“So, how are you feeling?” my husband cautiously asked me, probably expecting me to bite his head off for asking. Our fourth baby had been born one week earlier and I was neck-deep in postpartum hormones and emotions.
I stared out the window of the car, trying not to burst into tears. “I don’t . . . I don’t feel like myself yet.” This tumult of feelings and emotions inside was not me. I normally feel like a strong, confident person, not someone who could break down by being asked a simple question.
I had forgotten how lost one can feel after having a baby. By the time I was eight months pregnant with this baby, almost all I could think about was NOT being pregnant anymore. It had been a rough pregnancy for me, with more nausea, fatigue, and pain than I had experienced with my others. I tried to be thankful for each moment, each baby kick I felt, each time I heard the baby’s heartbeat. I tried to remind myself that this was the easy part (soon we would have four kids to raise!) but often it was easier to focus on wishing this baby would come soon.

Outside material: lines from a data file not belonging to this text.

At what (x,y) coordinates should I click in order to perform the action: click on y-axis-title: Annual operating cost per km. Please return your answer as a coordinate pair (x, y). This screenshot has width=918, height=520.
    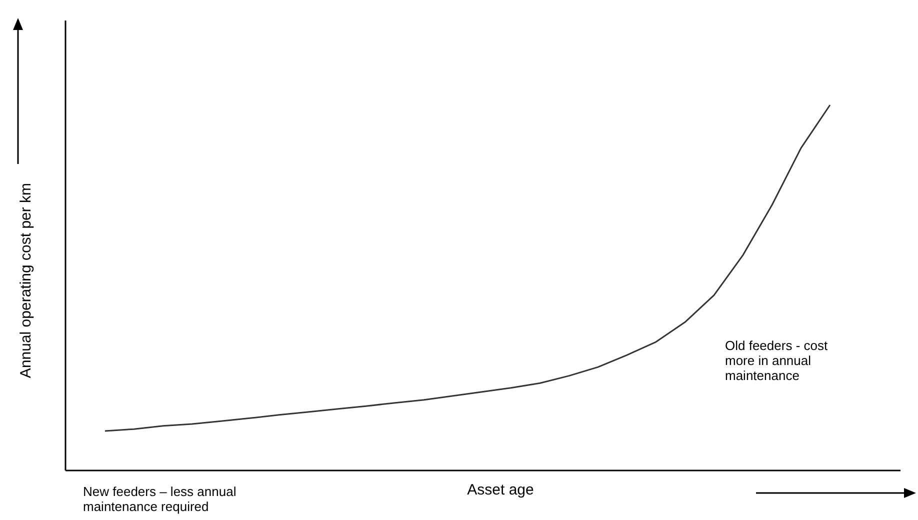
    Looking at the image, I should click on (26, 280).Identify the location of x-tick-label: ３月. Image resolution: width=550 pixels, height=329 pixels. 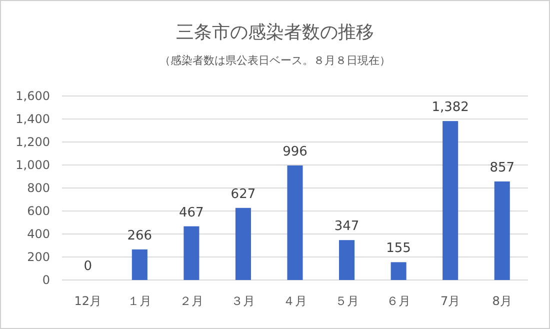
(244, 301).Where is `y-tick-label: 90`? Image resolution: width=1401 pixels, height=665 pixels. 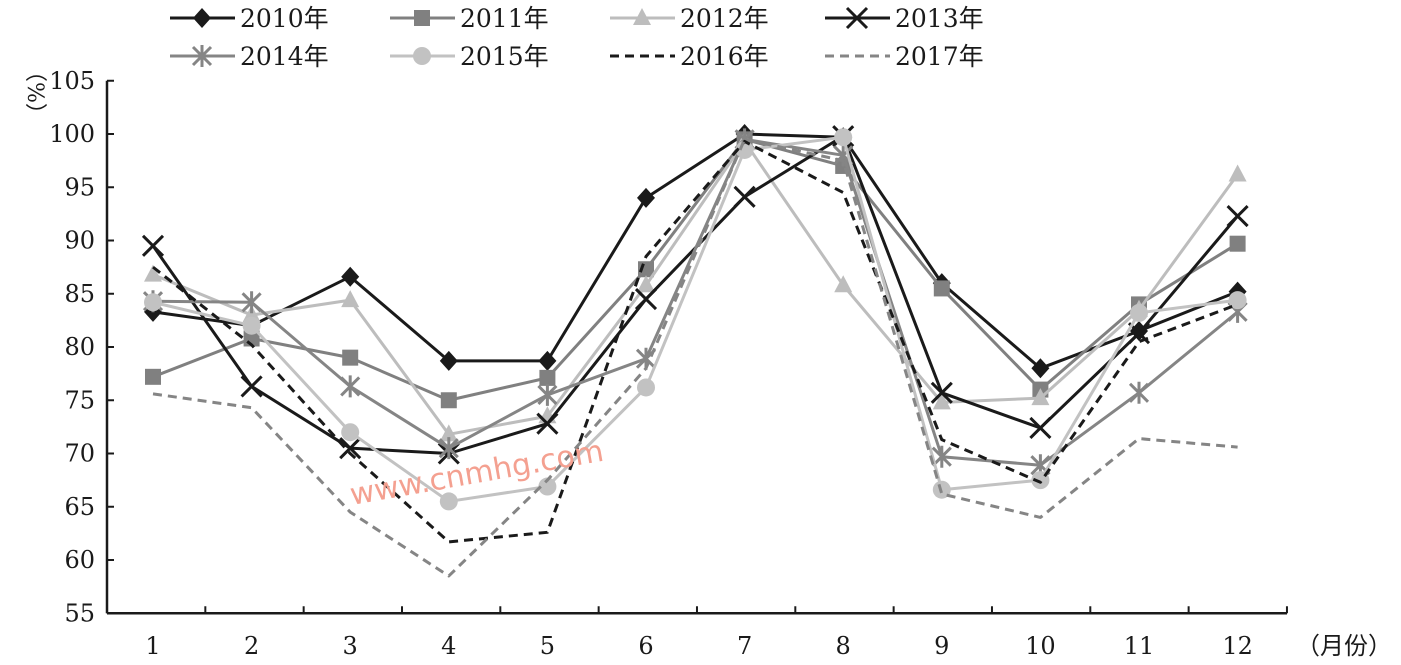
y-tick-label: 90 is located at coordinates (80, 241).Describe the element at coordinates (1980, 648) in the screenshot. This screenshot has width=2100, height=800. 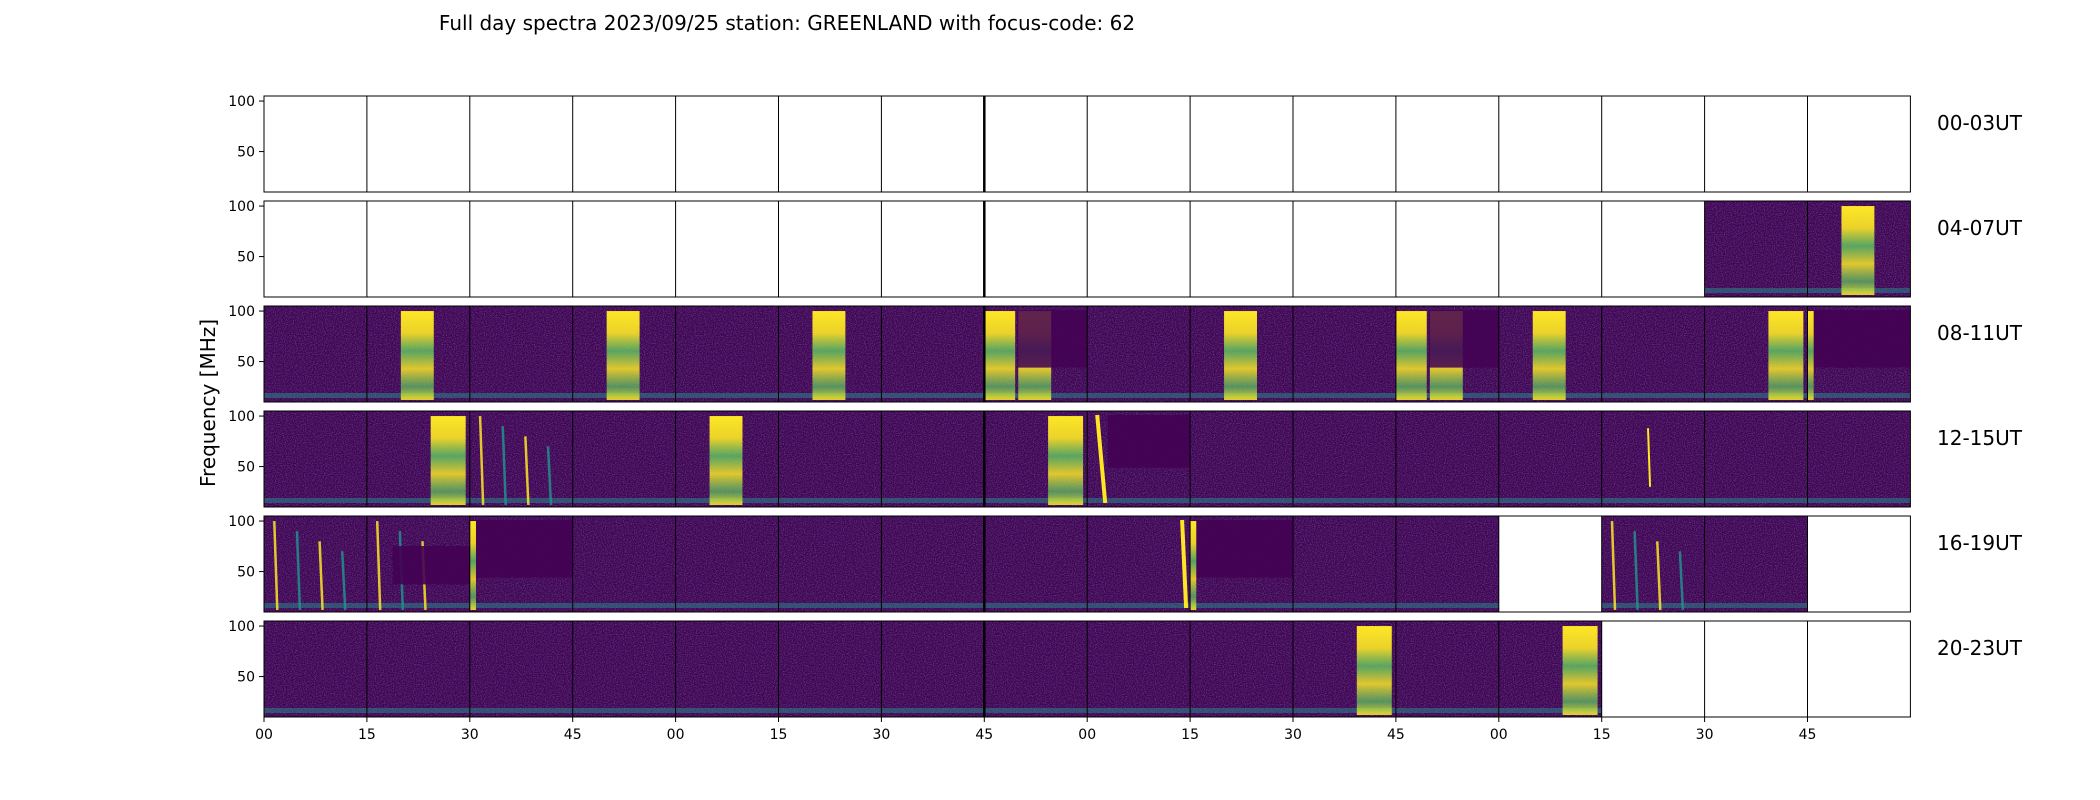
I see `row-label: 20-23UT` at that location.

Just days after giving birth, I was sitting in bed late at night, propped up on pillows and holding our newest baby who apparently could not sleep unless I was holding her. I was feeling so tired and ready to cry, when the words of an old hymn came into my mind:
Joyful, joyful, we adore thee, God of glory, Lord of love.
Melt the clouds of sin and sadness; drive the dark of doubt away.
Giver of immortal gladness, fill us with the light of day!
I prayed those lyrics. God, please, drive this darkness away. This is not who I am. Fill me with light and gladness.
My experiences with postpartum depression have been short-lived. It has never lasted more than a few weeks and I didn’t even realize I had it with my second baby until months later. I came across a blog post that mirrored all of the emotions I had felt after he was born, and realized I had been in a fog of PPD.
Just 12 hours before going into labor this time, I had the opportunity to hear Lauren Eberspacher of From Blacktop to Dirt Road share about her own experience with postpartum depression. I told her later that I believe the Lord wanted me to hear what she had to say before our baby could come. Her words have been encouraging to me during these first days after bringing home a new baby.
Will it get better? Yes, I believe it will. I have the support of a loving husband and our family and friends. I have a wonderful midwife who cares about my health. I have the truth of God’s Word. I have the ability to talk to Him at anytime and know that He hears. For now, I will savor the moments I can laugh and enjoy my family and new baby. There will still be moments that I don’t feel like myself but, Lord willing, they will pass.